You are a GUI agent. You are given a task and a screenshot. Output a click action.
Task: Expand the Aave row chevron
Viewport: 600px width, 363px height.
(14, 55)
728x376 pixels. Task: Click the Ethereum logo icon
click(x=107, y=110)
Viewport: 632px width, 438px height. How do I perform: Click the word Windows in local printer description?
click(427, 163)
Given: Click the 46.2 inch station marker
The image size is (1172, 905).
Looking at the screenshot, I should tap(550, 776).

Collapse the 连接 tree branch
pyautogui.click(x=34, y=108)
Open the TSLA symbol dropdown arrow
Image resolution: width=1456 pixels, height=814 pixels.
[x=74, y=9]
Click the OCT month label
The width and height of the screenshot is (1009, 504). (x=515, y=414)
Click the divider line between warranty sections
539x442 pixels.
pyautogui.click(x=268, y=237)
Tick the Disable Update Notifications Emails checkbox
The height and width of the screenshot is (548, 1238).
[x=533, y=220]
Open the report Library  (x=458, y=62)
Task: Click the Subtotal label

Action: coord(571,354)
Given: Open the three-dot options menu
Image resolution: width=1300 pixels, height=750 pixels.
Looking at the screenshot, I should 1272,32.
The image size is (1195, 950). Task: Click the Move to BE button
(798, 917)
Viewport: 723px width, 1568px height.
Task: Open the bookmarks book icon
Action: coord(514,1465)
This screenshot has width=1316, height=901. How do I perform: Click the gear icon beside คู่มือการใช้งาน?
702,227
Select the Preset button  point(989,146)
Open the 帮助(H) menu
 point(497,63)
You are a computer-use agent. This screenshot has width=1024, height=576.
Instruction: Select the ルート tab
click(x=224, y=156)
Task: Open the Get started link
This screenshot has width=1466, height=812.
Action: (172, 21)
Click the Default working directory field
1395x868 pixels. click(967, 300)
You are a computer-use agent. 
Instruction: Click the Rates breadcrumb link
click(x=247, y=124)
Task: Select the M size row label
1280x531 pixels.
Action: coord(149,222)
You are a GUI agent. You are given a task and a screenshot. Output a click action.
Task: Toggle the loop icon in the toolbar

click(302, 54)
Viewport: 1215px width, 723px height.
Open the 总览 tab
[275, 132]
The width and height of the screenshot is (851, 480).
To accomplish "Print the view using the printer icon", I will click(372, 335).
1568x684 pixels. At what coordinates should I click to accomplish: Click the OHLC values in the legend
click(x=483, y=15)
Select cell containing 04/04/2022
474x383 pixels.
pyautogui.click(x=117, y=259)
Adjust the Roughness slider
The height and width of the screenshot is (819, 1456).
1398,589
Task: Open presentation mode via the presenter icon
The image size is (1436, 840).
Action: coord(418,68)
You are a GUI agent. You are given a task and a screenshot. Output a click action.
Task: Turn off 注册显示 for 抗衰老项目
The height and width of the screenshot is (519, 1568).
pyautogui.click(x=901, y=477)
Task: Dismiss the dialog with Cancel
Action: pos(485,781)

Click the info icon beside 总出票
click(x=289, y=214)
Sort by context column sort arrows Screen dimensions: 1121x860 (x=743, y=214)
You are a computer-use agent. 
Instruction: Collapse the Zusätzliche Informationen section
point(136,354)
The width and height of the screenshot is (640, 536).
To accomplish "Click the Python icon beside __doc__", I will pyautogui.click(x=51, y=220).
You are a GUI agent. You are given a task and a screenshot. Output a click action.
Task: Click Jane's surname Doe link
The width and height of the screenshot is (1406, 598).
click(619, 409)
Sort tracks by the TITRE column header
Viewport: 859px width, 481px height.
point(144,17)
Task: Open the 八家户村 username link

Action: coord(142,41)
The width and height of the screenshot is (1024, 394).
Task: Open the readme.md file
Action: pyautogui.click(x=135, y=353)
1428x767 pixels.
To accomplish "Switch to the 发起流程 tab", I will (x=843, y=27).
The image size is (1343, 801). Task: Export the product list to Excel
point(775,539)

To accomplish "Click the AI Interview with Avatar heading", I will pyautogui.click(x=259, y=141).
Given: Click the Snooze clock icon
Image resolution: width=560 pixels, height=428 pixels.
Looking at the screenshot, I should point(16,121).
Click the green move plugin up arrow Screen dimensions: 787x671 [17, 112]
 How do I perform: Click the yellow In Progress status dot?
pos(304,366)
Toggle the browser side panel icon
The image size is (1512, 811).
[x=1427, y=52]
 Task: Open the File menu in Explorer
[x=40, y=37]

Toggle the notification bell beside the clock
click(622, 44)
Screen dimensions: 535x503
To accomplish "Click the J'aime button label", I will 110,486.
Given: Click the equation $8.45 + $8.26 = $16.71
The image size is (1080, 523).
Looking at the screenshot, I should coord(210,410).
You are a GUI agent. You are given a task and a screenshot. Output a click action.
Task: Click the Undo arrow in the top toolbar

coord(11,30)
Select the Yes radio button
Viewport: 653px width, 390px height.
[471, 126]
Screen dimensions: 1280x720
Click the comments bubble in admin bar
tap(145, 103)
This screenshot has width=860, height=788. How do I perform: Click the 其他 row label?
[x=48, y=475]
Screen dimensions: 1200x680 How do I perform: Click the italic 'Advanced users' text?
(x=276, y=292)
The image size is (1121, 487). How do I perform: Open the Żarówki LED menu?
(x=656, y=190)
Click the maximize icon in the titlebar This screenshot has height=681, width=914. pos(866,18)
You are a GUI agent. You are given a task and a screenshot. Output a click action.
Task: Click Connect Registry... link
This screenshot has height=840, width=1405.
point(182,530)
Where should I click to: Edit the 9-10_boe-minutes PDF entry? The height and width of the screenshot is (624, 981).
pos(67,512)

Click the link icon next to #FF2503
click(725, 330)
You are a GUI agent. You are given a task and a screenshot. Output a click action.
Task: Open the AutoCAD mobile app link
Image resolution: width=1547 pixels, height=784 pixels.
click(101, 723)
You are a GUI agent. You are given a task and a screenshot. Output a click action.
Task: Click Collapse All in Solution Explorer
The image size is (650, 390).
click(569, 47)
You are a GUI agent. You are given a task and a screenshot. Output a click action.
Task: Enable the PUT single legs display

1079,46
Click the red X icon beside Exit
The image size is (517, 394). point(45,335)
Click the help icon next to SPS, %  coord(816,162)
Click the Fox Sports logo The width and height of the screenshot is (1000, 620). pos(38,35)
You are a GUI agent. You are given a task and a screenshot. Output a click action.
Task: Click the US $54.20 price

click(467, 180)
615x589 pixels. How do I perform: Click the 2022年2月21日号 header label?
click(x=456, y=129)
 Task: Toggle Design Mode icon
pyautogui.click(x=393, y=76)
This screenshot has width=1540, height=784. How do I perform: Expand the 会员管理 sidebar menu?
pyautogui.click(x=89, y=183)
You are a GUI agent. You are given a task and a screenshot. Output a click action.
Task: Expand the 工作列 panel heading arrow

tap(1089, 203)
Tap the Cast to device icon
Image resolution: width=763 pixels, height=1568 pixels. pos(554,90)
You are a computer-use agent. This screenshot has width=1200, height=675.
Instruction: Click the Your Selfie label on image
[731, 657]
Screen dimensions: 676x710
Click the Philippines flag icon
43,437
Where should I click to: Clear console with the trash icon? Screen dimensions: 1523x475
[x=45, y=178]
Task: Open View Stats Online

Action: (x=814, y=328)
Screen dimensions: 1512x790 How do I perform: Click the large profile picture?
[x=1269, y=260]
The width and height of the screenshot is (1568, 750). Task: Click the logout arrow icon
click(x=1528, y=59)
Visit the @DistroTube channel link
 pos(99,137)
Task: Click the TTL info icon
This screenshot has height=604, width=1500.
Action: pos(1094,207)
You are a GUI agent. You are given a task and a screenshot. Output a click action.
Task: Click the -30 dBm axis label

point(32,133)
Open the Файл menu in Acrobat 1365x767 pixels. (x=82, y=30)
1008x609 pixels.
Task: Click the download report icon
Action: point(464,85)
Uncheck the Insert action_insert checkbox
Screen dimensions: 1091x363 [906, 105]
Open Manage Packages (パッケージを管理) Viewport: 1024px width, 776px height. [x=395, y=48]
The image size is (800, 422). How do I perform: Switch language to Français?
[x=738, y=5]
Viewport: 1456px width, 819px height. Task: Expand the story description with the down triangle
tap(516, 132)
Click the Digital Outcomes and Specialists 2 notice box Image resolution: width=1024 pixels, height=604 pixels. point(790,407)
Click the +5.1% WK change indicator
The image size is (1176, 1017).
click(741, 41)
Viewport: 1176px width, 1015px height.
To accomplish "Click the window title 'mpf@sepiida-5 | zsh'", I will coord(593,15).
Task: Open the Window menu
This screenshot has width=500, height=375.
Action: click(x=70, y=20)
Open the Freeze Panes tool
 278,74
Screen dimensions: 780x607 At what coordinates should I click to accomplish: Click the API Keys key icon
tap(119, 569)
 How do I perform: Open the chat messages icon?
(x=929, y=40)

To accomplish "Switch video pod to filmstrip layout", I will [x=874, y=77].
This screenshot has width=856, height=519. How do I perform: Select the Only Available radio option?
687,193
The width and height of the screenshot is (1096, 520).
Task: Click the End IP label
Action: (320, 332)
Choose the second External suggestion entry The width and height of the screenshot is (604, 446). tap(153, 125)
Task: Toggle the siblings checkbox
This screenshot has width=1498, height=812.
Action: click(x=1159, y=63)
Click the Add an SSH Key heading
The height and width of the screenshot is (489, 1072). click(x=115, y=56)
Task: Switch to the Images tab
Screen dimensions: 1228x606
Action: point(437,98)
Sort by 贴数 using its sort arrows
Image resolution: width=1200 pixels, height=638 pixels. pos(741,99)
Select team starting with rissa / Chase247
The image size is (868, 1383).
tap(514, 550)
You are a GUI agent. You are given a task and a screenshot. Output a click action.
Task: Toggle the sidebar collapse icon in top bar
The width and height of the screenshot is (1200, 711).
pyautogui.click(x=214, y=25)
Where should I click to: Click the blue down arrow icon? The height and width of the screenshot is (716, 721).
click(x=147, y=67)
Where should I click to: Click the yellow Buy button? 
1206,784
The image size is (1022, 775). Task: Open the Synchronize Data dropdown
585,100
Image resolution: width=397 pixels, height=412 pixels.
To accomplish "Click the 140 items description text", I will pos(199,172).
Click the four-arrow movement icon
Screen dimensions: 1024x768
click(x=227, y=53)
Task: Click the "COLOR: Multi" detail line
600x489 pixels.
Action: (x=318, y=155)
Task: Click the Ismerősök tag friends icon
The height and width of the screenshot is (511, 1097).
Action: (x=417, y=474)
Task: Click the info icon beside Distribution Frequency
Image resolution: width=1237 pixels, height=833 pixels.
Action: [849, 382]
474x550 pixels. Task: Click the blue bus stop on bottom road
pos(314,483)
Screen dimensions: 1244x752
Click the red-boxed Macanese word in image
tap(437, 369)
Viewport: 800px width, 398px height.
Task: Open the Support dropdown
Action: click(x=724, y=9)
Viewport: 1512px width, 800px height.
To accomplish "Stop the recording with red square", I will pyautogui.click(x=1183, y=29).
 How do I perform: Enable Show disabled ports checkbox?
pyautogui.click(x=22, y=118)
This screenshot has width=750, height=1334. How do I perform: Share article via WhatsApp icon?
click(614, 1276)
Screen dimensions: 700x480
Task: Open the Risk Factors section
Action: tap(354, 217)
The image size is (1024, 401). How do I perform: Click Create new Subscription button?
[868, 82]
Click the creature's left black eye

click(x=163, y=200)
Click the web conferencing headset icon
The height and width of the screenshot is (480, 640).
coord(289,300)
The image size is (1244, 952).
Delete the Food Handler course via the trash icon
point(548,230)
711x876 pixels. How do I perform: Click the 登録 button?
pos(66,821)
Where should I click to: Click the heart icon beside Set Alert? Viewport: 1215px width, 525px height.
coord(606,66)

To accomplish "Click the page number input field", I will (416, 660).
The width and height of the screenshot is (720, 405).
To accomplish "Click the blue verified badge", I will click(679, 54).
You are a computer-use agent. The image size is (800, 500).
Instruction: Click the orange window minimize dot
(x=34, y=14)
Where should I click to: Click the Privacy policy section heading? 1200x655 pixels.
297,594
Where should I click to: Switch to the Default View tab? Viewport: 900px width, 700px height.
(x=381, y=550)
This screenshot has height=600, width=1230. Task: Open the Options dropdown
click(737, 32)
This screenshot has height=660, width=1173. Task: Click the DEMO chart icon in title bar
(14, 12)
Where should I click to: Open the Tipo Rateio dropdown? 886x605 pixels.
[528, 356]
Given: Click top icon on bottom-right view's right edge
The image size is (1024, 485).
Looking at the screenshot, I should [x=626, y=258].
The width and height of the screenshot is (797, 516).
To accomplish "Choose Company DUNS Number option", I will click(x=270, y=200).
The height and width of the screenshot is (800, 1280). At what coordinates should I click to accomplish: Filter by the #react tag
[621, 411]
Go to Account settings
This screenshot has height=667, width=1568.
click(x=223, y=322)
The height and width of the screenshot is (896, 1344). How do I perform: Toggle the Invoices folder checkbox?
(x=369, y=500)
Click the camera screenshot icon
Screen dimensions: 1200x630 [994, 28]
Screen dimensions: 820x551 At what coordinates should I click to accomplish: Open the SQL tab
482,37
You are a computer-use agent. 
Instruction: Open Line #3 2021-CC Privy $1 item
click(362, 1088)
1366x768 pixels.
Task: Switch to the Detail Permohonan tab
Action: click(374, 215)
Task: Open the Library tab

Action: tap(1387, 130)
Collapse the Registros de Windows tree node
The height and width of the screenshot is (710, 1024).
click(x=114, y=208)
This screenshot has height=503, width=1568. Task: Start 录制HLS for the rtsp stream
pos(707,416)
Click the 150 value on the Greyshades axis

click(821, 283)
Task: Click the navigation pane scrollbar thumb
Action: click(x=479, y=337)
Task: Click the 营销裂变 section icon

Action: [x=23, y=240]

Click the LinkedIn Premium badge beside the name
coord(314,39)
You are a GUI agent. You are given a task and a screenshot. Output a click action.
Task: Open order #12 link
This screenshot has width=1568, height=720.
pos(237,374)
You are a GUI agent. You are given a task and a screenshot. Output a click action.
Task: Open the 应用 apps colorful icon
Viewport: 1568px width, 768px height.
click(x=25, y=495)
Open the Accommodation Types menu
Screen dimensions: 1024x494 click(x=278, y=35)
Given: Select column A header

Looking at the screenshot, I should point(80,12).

§ §

» Assignment: Print only the lines from the top of the data above down to the line holding "Select the Preset", inclusive.

» Response below:
You are a GUI agent. You are given a task and a screenshot. Output a click action.
Task: Expand the Aave row chevron
Viewport: 600px width, 363px height.
(14, 55)
728x376 pixels. Task: Click the Ethereum logo icon
click(x=107, y=110)
Viewport: 632px width, 438px height. How do I perform: Click the word Windows in local printer description?
click(427, 163)
Given: Click the 46.2 inch station marker
The image size is (1172, 905).
Looking at the screenshot, I should tap(550, 776).

Collapse the 连接 tree branch
pyautogui.click(x=34, y=108)
Open the TSLA symbol dropdown arrow
Image resolution: width=1456 pixels, height=814 pixels.
[x=74, y=9]
Click the OCT month label
The width and height of the screenshot is (1009, 504). (x=515, y=414)
Click the divider line between warranty sections
539x442 pixels.
pyautogui.click(x=268, y=237)
Tick the Disable Update Notifications Emails checkbox
The height and width of the screenshot is (548, 1238).
[x=533, y=220]
Open the report Library  (x=458, y=62)
Task: Click the Subtotal label

Action: coord(571,354)
Given: Open the three-dot options menu
Image resolution: width=1300 pixels, height=750 pixels.
Looking at the screenshot, I should 1272,32.
The image size is (1195, 950). Task: Click the Move to BE button
(798, 917)
Viewport: 723px width, 1568px height.
Task: Open the bookmarks book icon
Action: coord(514,1465)
This screenshot has width=1316, height=901. How do I perform: Click the gear icon beside คู่มือการใช้งาน?
702,227
Select the Preset button  point(989,146)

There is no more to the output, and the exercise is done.